*** Begin section ***

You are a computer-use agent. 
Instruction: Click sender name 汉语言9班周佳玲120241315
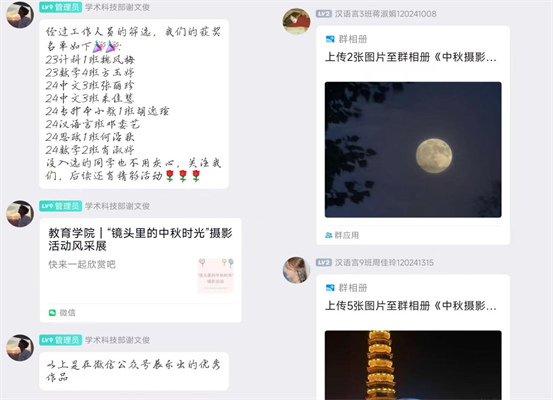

*** End section ***
*** Begin section ***

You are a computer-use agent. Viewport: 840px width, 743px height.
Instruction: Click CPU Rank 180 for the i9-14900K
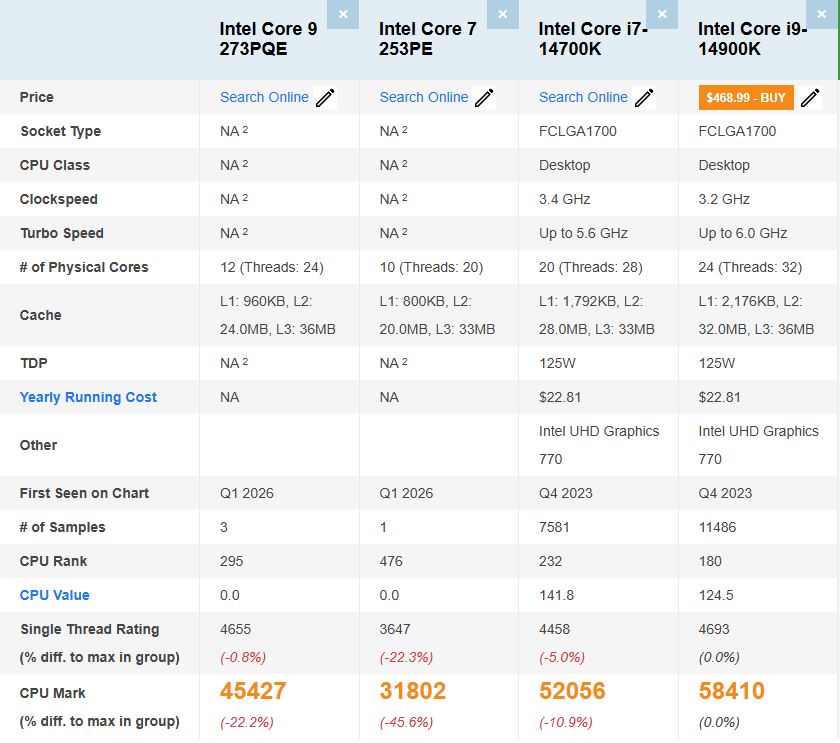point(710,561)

*** End section ***

=== Aim of the task ===
Find the lines above that contain the word "agent" and copy each one.

=== Final answer ===
You are a computer-use agent. 
You are a computer-use agent. Viewport: 840px width, 743px height.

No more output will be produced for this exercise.